OBJECTIVES: Evidence of false-positive galactomannan enzyme immunoassay (GM-EIA) results associated with intravenous immunoglobulin (IVIG) administration is scarce. Here, we aimed to determine the false-positive rate of GM-EIA after IVIG administration and to identify the related factors.

METHODS: Standard GM-EIA was performed using diluted and pure human IVIG samples with and without heat treatment. We also included adult patients who had at least one GM-EIA result within 1 week of IVIG administration for analysis. Those who had prior invasive aspergillosis within 1 year before IVIG therapy were excluded. The clinical characteristics and galactomannan index (GMI) kinetics between patients with false-positive and true-positive GMI were compared.

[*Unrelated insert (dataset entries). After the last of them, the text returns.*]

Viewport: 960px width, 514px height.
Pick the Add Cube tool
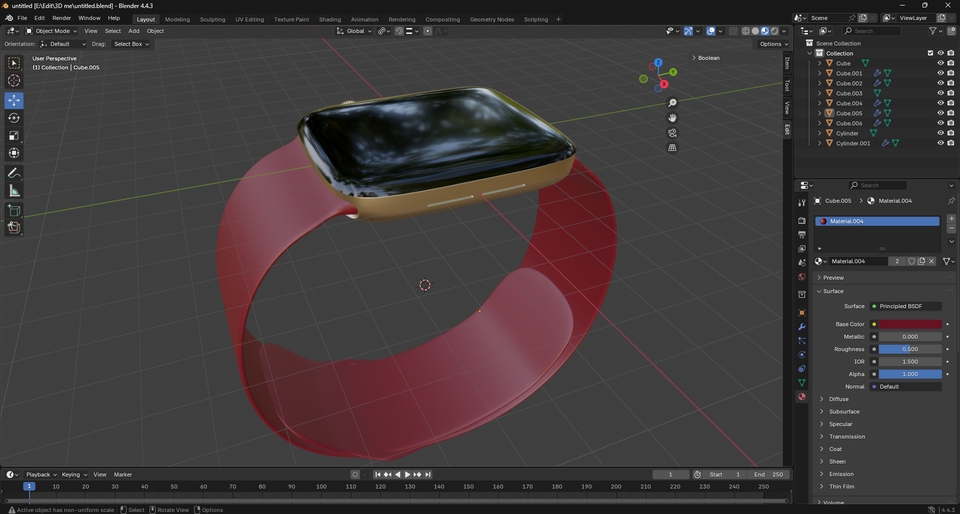14,211
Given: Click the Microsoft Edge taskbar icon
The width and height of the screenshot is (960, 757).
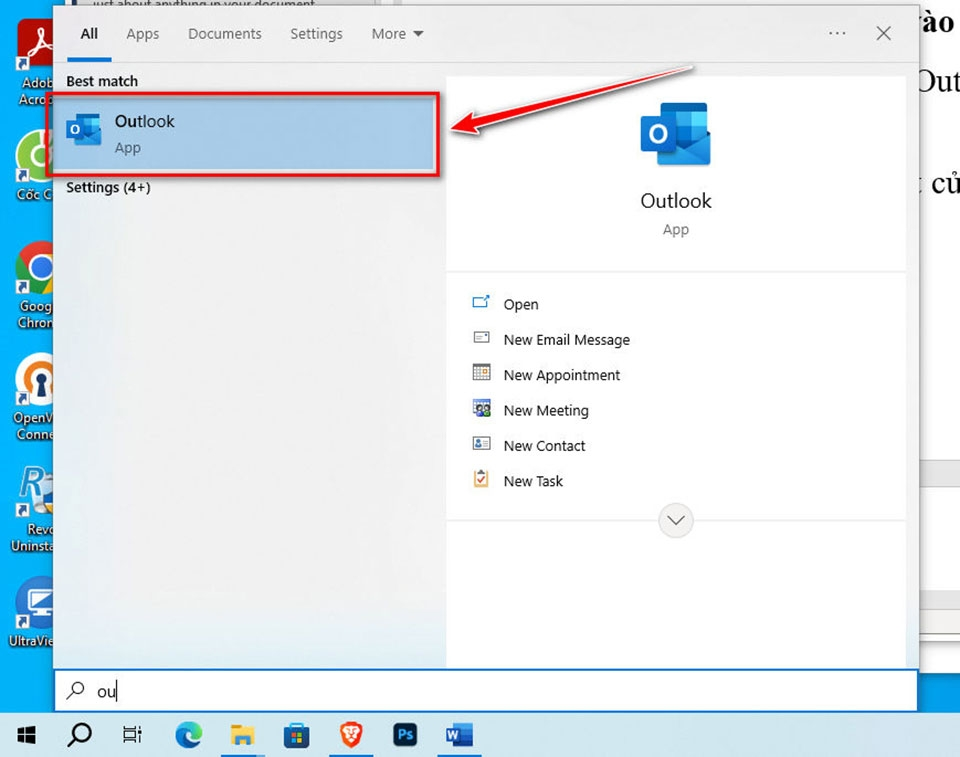Looking at the screenshot, I should 188,736.
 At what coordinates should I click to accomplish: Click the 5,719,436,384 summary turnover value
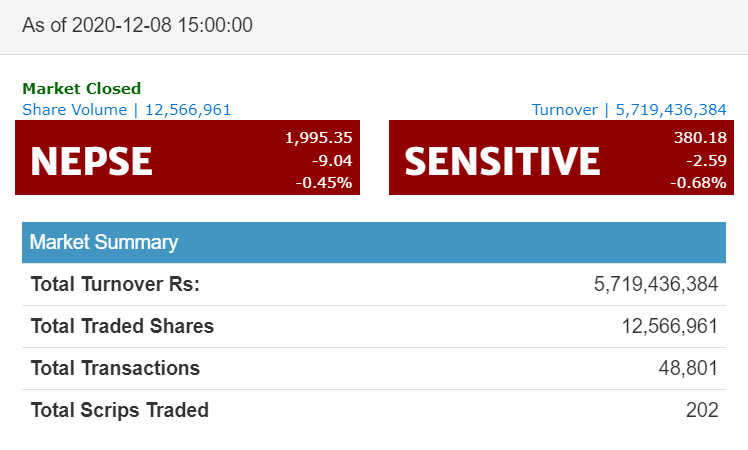coord(656,284)
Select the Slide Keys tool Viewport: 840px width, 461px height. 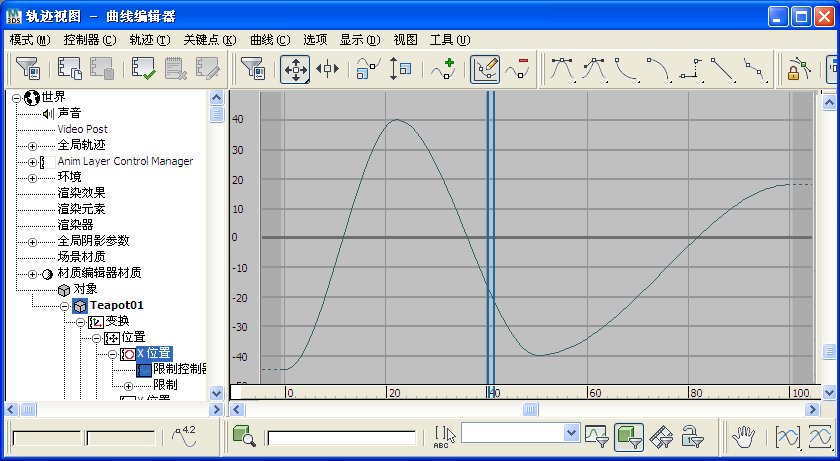pos(327,69)
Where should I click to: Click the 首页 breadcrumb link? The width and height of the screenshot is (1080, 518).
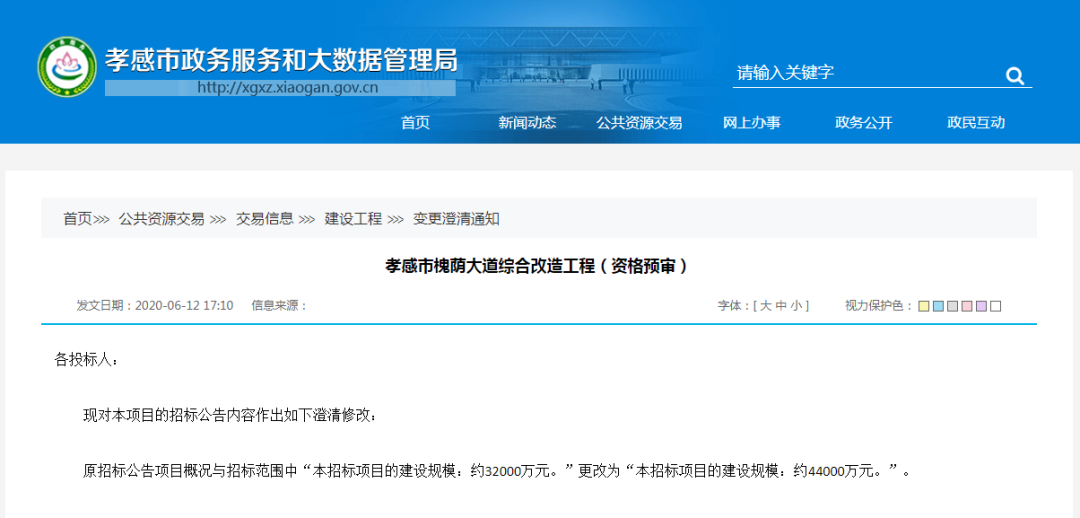click(77, 219)
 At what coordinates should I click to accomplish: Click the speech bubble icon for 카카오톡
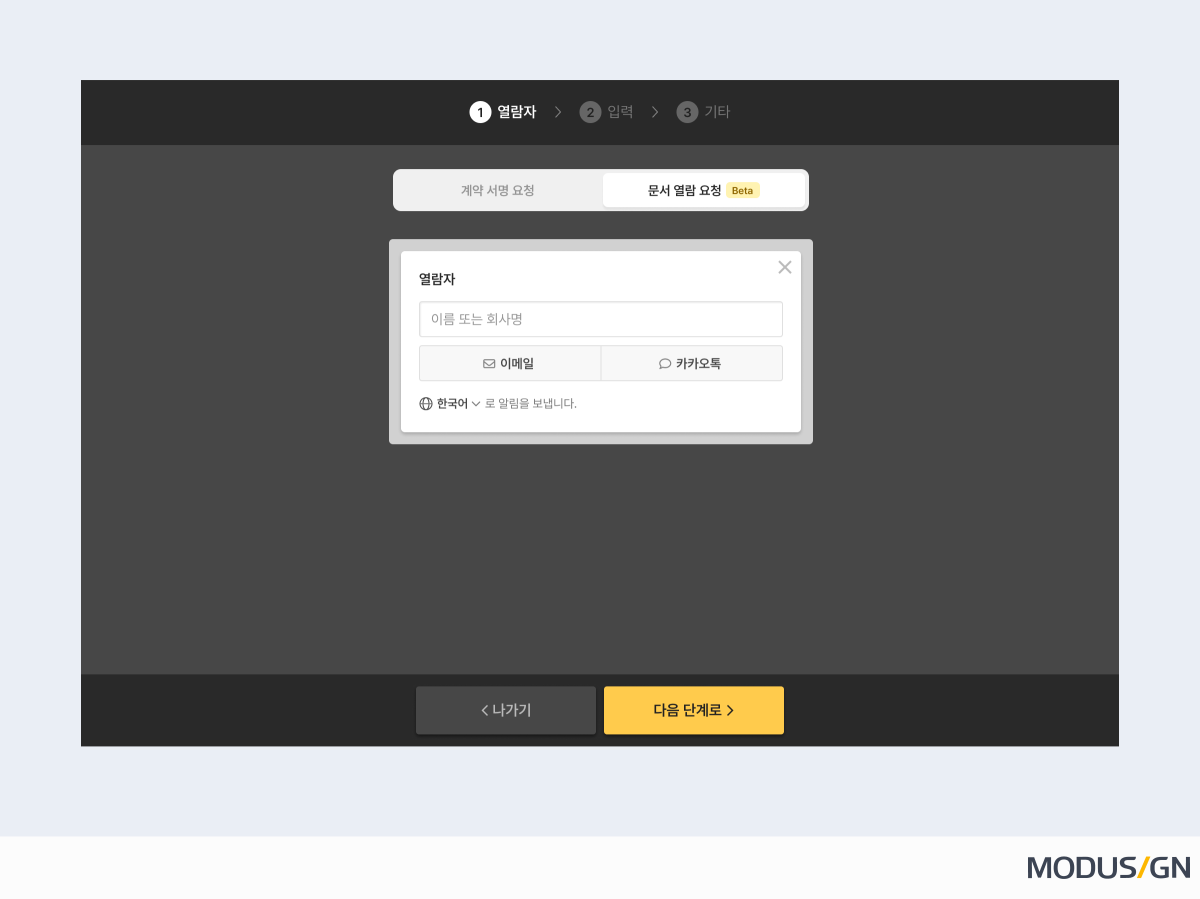point(665,364)
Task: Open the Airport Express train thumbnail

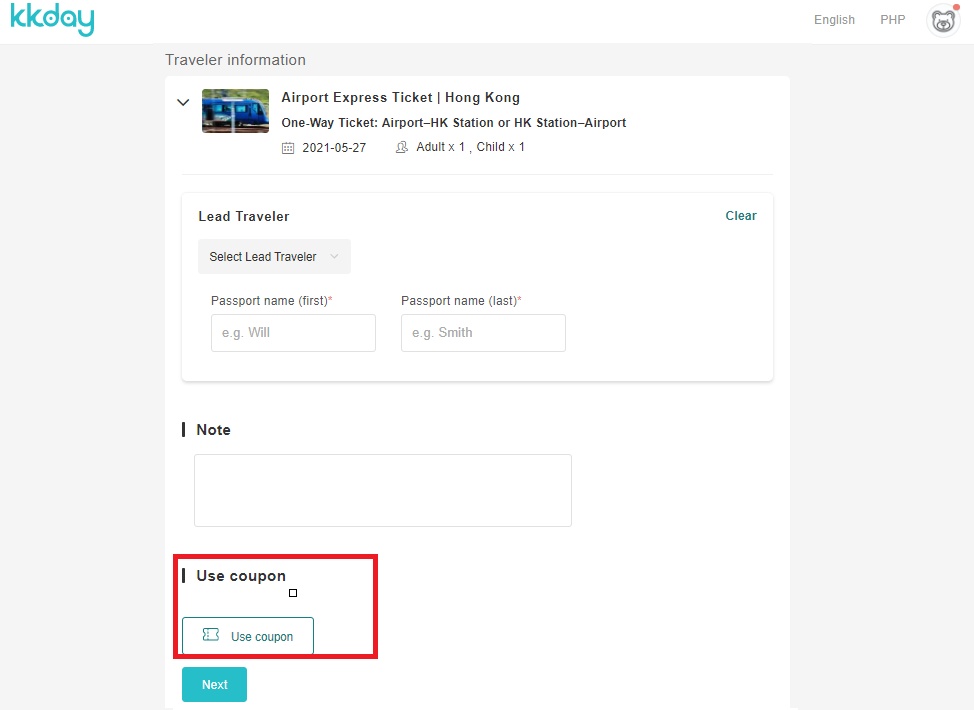Action: (235, 111)
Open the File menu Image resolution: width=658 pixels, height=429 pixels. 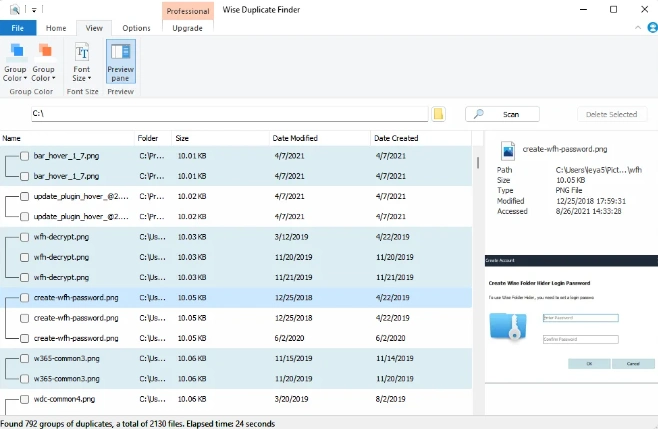point(18,28)
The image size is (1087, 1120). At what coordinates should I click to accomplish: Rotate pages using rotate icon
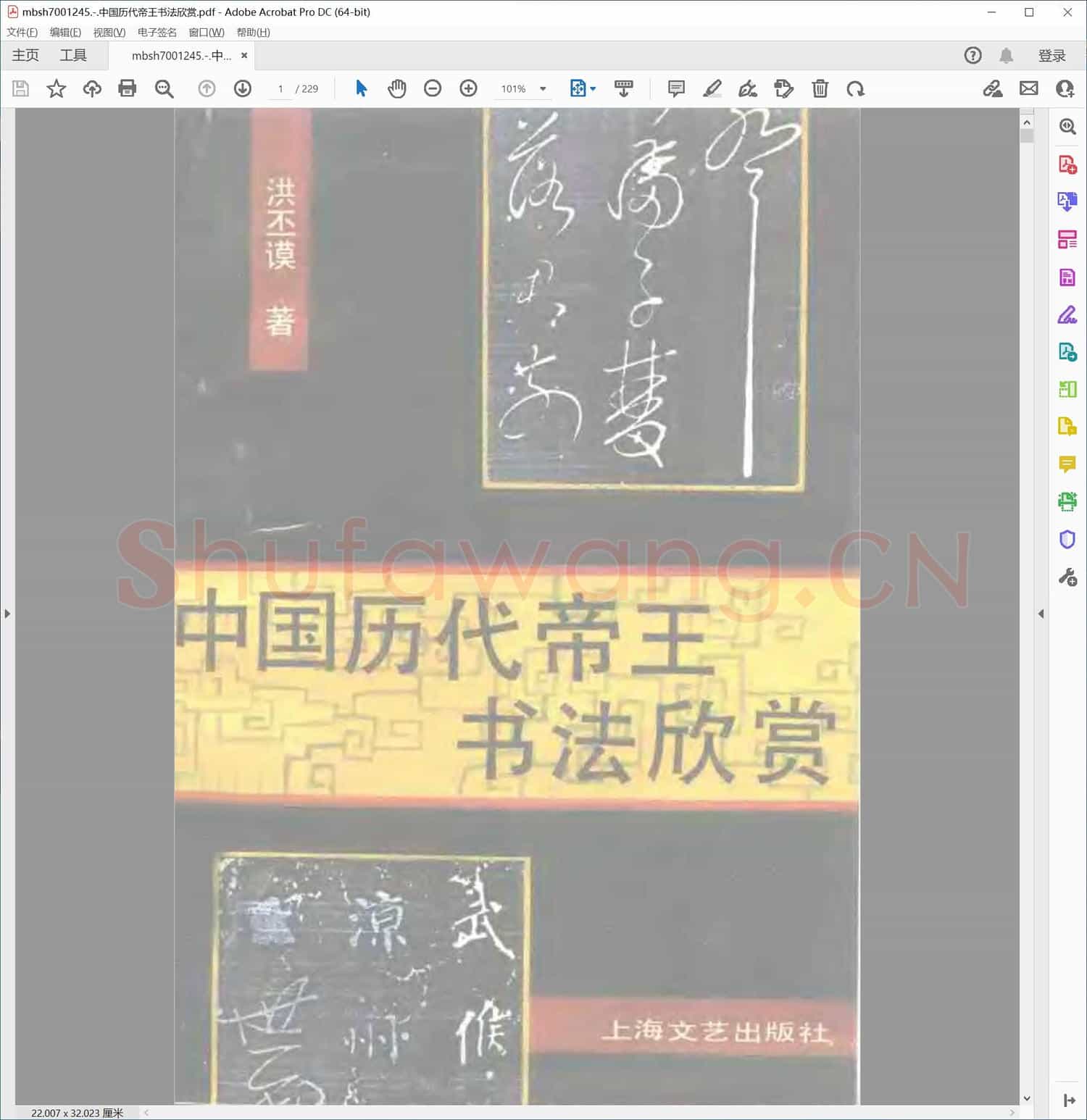pos(856,88)
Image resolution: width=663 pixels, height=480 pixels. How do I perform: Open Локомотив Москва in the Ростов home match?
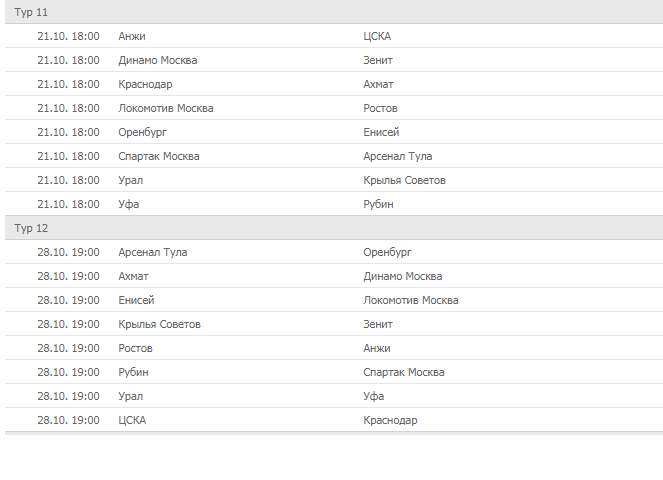tap(165, 108)
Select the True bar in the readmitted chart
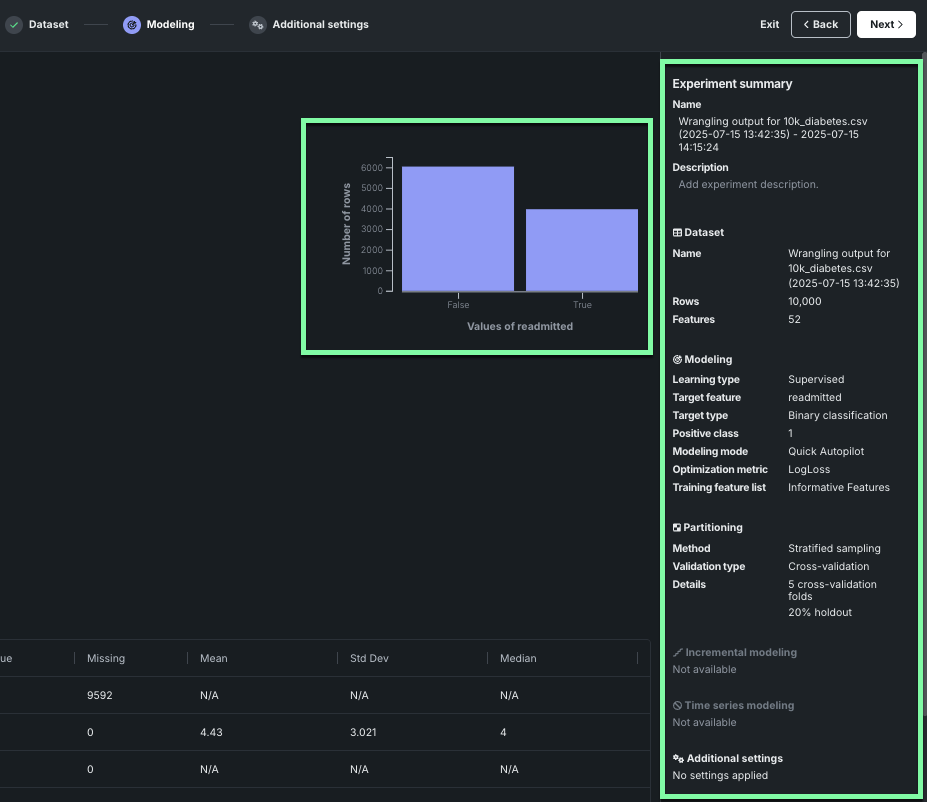The width and height of the screenshot is (927, 802). coord(581,250)
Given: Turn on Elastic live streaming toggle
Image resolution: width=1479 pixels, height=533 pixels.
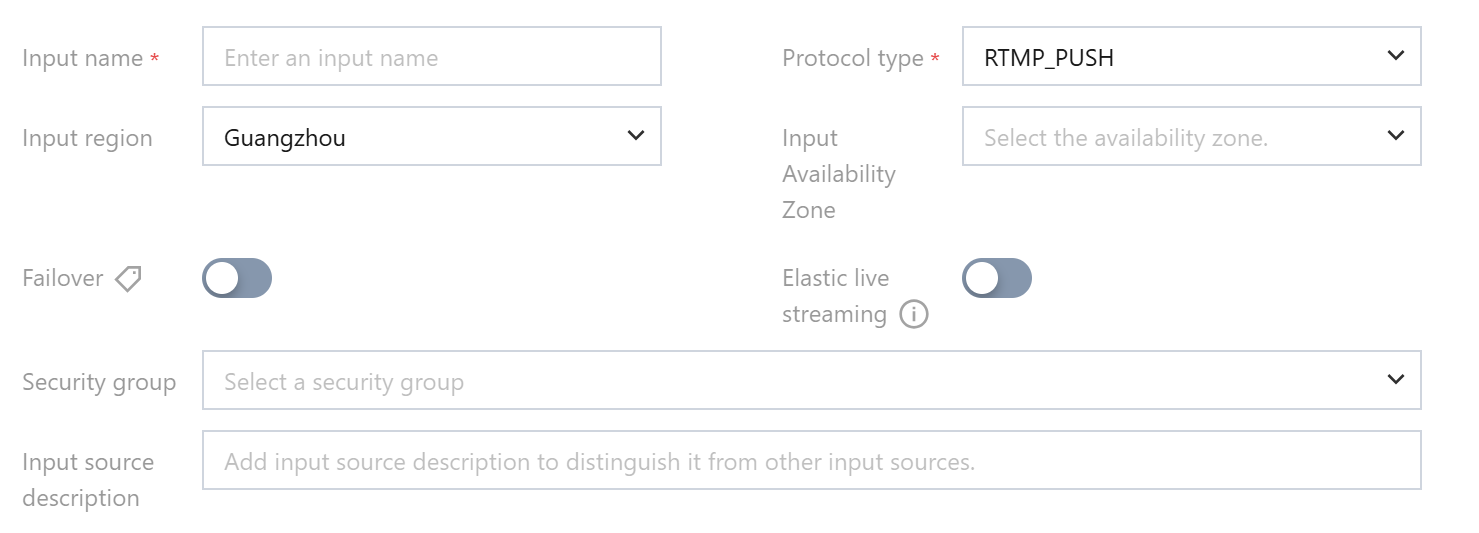Looking at the screenshot, I should 997,278.
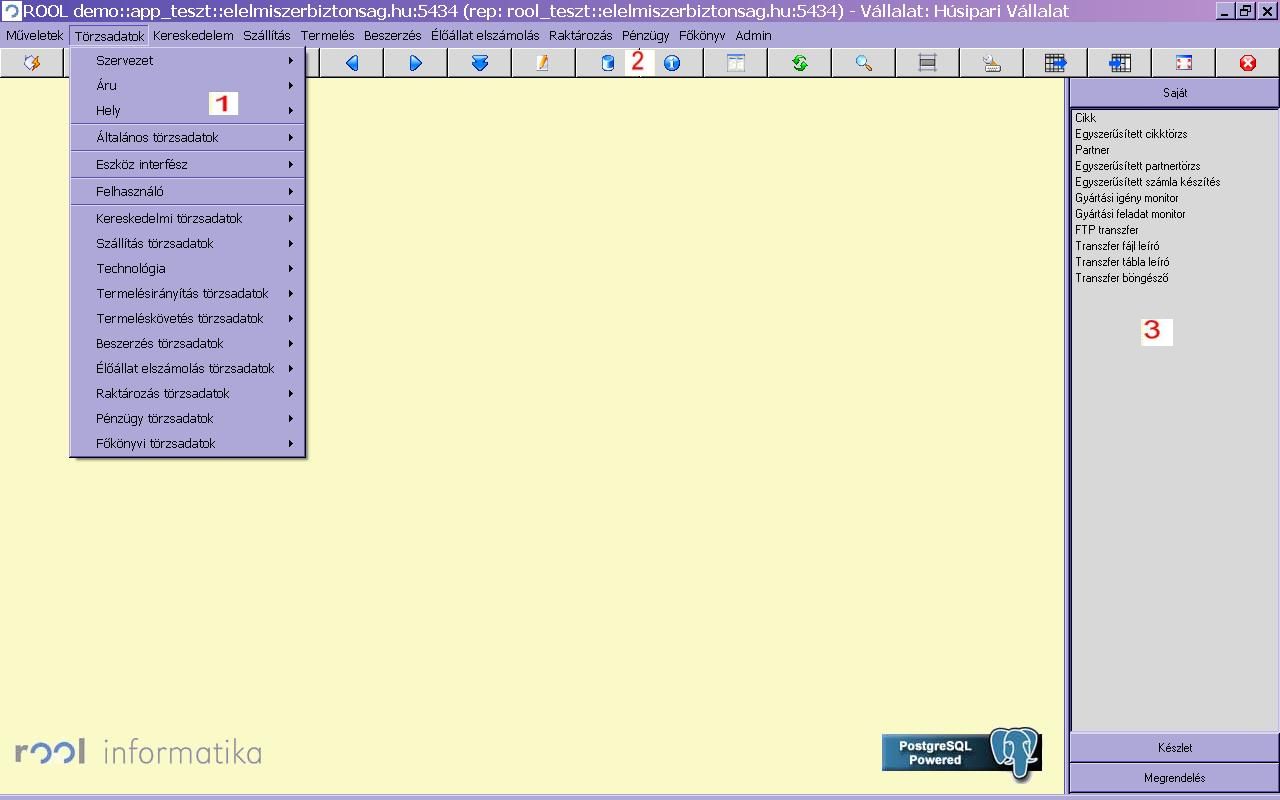
Task: Switch to the Készlet panel section
Action: 1174,747
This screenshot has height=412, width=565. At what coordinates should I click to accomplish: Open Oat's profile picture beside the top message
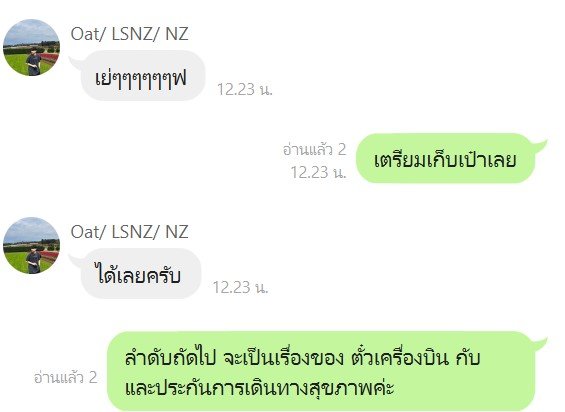(31, 47)
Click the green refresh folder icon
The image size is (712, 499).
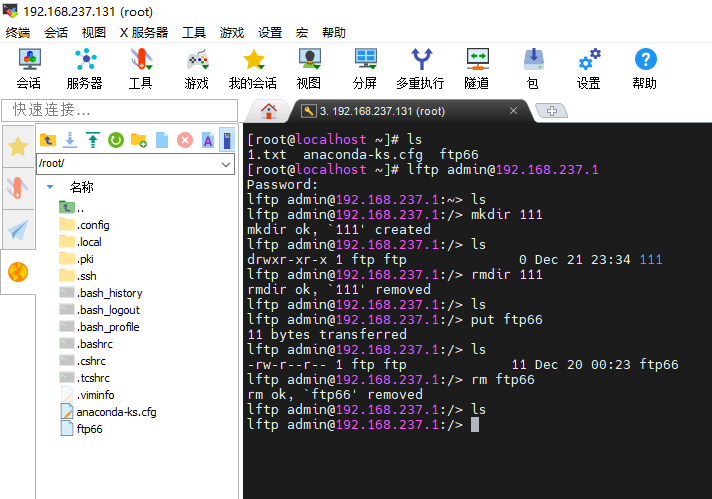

RESULTS: All diluted and pure IVIG samples tested positive for GM. Heat treatment resulted in the considerable elevation of GMI. Of 48 patients with positive GM-EIA results within 1 week of IVIG administration, 22 (45.8%) were considered to have false-positive antigenaemia (false-positive group, FPG). After the completion of IVIG administration, a decline in GMI was observed in all FPG patients but in only 18 out of 26 patients (69.2%) with true-positive results (true-positive group, TPG). By 7, 14, and 18 days of IVIG administration, GMI reverted to negative values in 7/15 (46.7%), 18/20 (90%) and 22/22 (100%) FPG patients, respectively, and 6/24 (25%), 14/24 (58.3%), and 16/26 (61.5%) of TPG patients, respectively. The TPG was more likely to have two or more consecutively positive GMIs after IVIG administration than the FPG (adjusted odds ratio, 9.01; 95% confidence interval, 1.99-40.9).

CONCLUSIONS: IVIG treatment may produce false-positive GM-EIA results. A positive GMI among patients receiving human IVIG should be interpreted with caution.